History repeating… June 11, 2019

Posted by WorldbyStorm in Uncategorized.
2 comments

Odd to read this in the Guardian about ChangeUK which is now much reduced. For the new clean break in UK politics it reminds me very very strongly of the SDP. Granted not the initial SDP but rather the one that remained after most of that party coalesced with the Liberals.

Some of the reported disputes bordered on farce, such as the party almost missing a print deadline for its European election leaflets because one MP wanted a different photograph, and official social media feeds being stopped at the instructions of one member, and then tacitly resumed by another.
Meanwhile, sources amid those who quit argue that Soubry and Leslie – whose spouses are respectively treasurer and chief executive of the party – sought to run Change UK “like a Soviet state”.
Soubry says she will stay as leader until an autumn conference, and has ruled out any idea of joining up with the Lib Dems.

That rump SDP also refused to countenance working with or joining the Liberals – and even after the establishment of the Liberal Democrats plied its lonely furrow to irrelevance. But this, this is like the speeded up version, amazingly so. And yet, and yet, even though those who have left CUK have departed so far just for the Independent benches the trajectory of their direction of travel is self-evident. For a ‘centrist’ where else is there to go – there’s already a large centre right party in situ. Trying to reinvent the wheel is a pointless waste of time.

What additional extra does Soubry expect? What niche does she believe CUK can inhabit? I’m at a loss to see one unless she actually sees CUK as right of centre, marginally left of the Tories.

Oddly enough it takes Vince Cable to say it as it is…
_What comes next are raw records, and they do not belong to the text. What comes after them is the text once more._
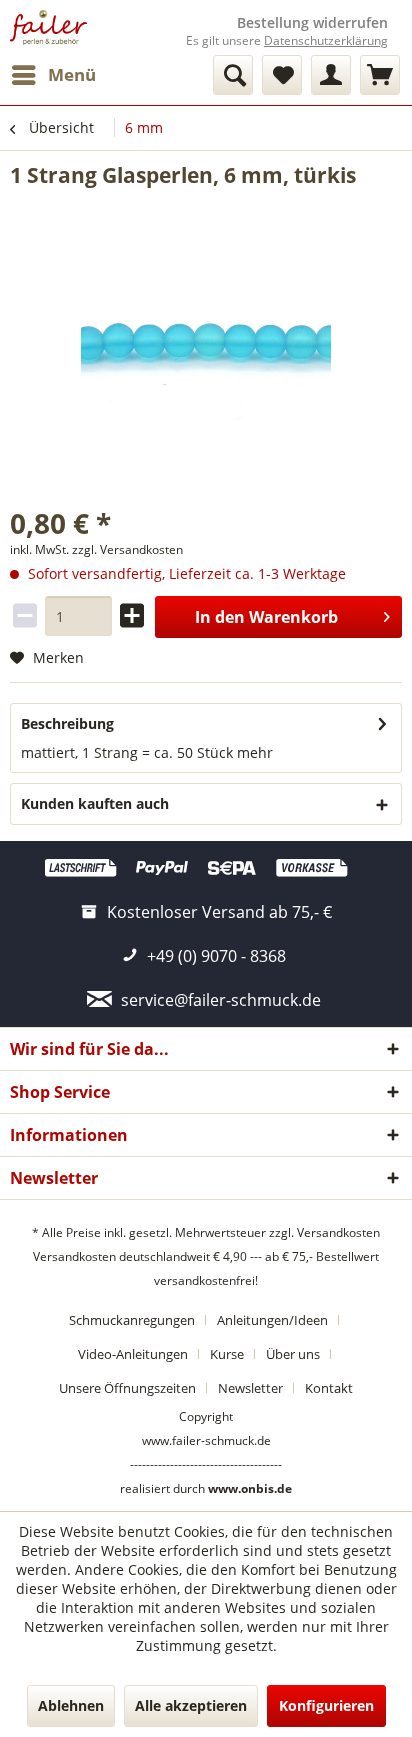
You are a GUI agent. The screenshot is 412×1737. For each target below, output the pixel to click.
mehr (255, 752)
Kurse (227, 1354)
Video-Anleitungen (133, 1354)
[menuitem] (53, 75)
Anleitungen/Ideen (272, 1320)
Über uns (293, 1354)
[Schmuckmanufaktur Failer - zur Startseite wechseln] (48, 27)
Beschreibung (67, 723)
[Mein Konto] (331, 75)
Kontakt (329, 1388)
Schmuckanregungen (132, 1320)
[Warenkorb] (380, 75)
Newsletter (250, 1388)
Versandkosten (338, 1232)
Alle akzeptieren (191, 1705)
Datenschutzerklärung (326, 40)
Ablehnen (71, 1705)
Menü (72, 74)
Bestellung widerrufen (312, 23)
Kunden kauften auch (95, 803)
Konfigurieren (326, 1705)
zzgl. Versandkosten (127, 549)
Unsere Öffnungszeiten (127, 1388)
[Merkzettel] (282, 75)
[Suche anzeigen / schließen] (233, 75)
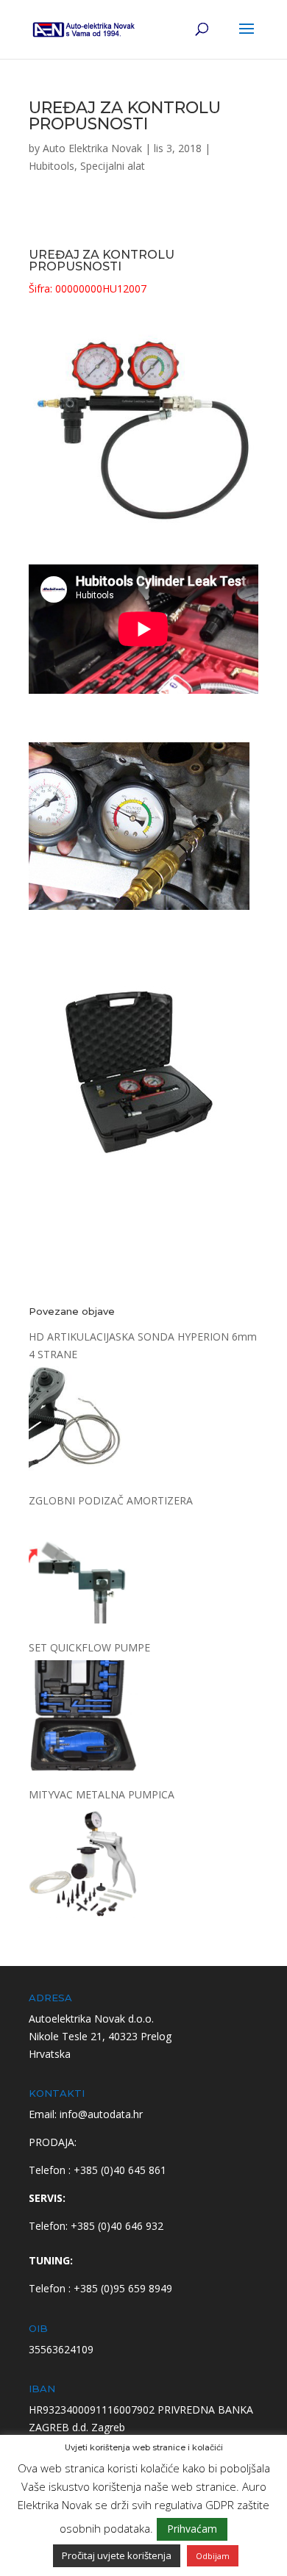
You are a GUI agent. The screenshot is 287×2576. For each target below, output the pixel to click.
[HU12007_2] (139, 936)
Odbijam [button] (213, 2555)
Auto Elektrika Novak (92, 148)
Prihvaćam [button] (192, 2529)
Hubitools (51, 166)
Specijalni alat (112, 166)
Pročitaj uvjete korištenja (116, 2555)
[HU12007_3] (139, 1183)
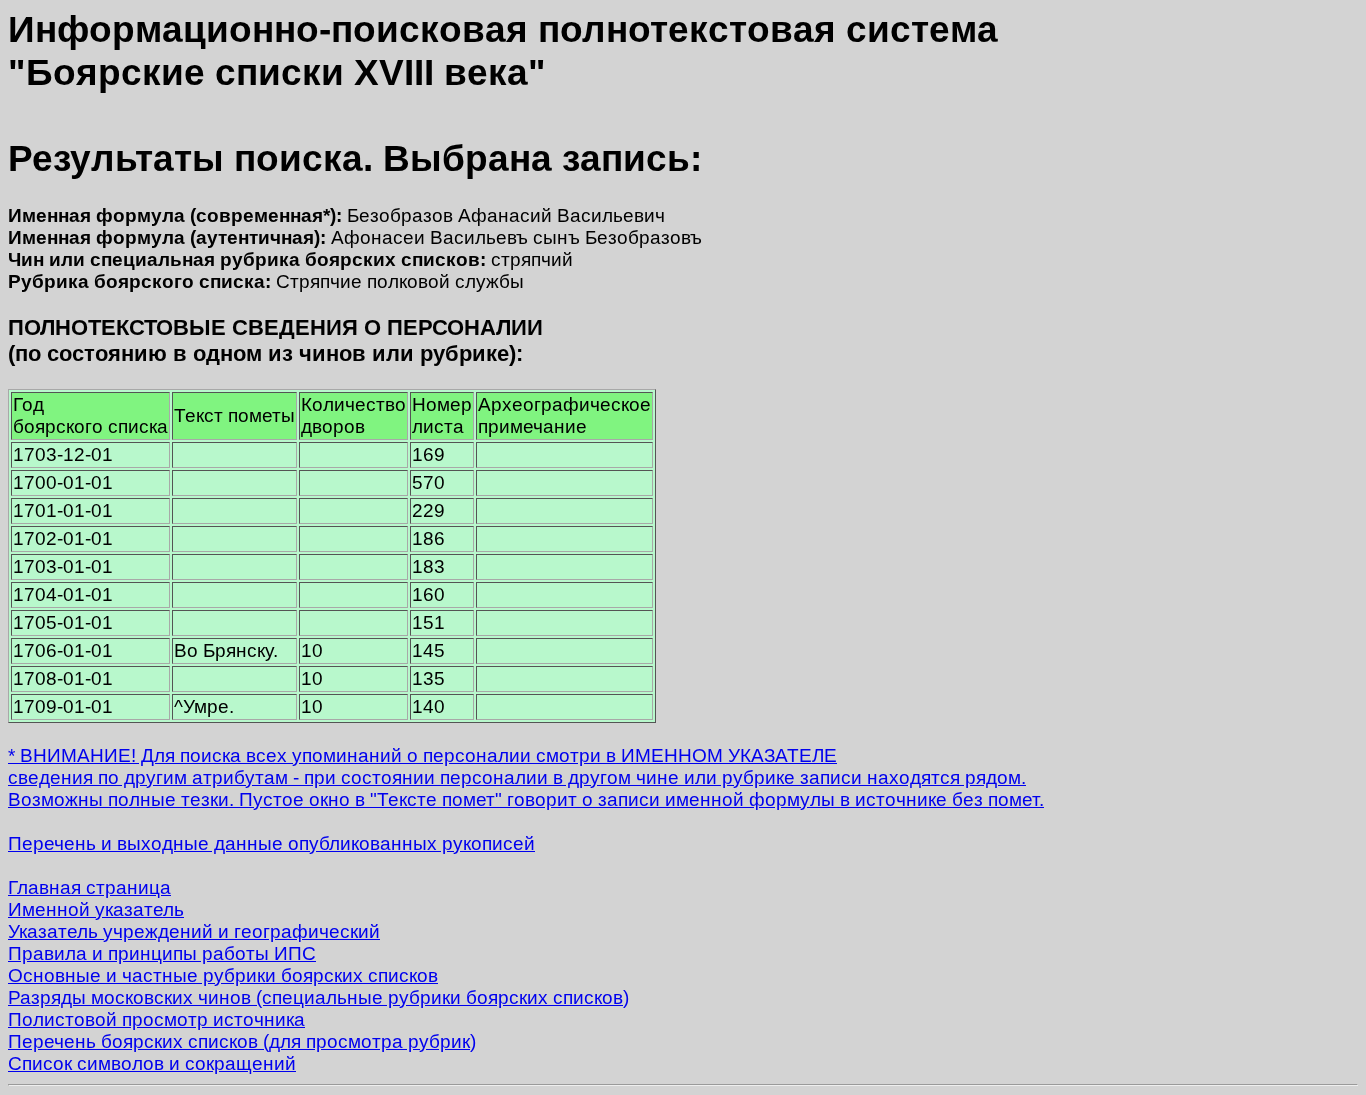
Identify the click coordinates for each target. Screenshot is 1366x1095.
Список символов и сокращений (152, 1063)
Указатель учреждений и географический (194, 931)
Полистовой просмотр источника (156, 1019)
First of all, they went too soon.” A second problem, recalls this veteran of the SDP’s founding in 1981, is “if you contrast the leadership today of Change UK with the SDP leadership 30 years ago, we’re talking different league altogether. [Roy] Jenkins, [David] Owen, all the rest of them. And also [the SDP] was incredibly well planned. I mean, they had planned it for two years, and it was done in association with David Steel. It was a really serious attempt to break the mould. This [Change UK] just sort of happened at a fairly low level.“They rushed into an election without realising that you need an infrastructure to fight an election, and then made elementary mistakes. I mean, it’s sad in a way, because I like the people. We agree with them on almost everything.” (Which is slightly odd, because a moment earlier he had diagnosed Change UK’s greatest problem as “the fact that they were trying to launch a new organisation which didn’t have any intellectual or political coherence at the heart of it”.)
But there was another mistake, says Cable. “I did urge that we work together, but they decided to compete. Anyway, they’ve had, I think, a chastening experience, and we’ll see what happens.”